Saved entries
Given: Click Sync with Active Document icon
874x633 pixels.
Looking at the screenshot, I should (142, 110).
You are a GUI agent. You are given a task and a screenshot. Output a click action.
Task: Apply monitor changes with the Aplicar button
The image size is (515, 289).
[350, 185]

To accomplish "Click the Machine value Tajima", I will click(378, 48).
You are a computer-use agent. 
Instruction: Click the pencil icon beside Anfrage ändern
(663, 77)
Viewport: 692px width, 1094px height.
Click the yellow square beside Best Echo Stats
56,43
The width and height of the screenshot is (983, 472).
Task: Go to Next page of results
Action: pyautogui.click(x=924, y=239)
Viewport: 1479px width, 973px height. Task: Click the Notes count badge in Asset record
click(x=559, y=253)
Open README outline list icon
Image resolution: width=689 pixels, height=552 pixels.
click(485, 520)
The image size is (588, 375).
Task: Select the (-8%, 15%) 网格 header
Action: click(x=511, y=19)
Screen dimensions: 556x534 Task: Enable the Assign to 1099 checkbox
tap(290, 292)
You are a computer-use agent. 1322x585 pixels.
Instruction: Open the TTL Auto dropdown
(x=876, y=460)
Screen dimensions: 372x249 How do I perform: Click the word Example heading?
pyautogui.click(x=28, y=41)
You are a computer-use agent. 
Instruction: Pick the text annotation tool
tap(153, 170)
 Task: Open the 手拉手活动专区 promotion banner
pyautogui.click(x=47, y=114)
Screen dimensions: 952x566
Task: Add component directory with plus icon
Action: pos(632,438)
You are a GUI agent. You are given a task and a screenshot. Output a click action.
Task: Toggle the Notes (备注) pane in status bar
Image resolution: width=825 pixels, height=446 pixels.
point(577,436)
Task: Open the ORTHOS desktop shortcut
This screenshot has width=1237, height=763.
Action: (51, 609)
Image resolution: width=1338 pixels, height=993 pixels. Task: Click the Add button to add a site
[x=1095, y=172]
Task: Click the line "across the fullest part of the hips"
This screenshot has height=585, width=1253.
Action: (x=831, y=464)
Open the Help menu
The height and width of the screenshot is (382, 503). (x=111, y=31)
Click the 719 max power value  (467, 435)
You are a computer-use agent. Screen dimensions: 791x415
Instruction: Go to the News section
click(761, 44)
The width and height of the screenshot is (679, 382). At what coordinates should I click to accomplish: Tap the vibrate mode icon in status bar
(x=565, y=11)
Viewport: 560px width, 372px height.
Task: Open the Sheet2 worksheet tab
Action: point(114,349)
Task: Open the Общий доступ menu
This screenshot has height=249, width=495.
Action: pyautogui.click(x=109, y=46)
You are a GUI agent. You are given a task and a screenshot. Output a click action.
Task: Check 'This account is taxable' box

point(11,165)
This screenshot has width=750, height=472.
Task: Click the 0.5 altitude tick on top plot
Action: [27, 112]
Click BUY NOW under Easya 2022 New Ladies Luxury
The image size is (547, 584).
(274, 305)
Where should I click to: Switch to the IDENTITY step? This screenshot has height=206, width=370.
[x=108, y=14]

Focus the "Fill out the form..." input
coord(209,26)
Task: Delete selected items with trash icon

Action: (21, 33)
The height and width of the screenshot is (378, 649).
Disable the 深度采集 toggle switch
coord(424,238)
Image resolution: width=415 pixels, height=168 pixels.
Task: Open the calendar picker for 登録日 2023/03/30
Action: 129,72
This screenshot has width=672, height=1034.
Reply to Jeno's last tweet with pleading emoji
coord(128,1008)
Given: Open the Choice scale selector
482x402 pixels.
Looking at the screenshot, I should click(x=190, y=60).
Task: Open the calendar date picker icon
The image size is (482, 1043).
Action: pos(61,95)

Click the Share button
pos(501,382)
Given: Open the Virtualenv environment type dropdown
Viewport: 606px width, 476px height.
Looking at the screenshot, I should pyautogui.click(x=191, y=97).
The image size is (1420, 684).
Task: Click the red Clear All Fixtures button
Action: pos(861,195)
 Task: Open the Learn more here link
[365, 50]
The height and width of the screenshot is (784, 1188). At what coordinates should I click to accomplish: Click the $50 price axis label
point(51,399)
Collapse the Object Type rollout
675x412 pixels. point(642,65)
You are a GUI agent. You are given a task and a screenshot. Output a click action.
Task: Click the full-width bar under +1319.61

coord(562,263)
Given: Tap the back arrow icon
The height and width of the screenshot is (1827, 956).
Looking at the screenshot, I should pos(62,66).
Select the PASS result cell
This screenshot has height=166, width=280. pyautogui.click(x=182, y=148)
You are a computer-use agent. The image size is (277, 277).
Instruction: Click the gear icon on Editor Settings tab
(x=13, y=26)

Brief: Every line in the records above that holds "value" counts once; state the total and nothing else.

Result below: 2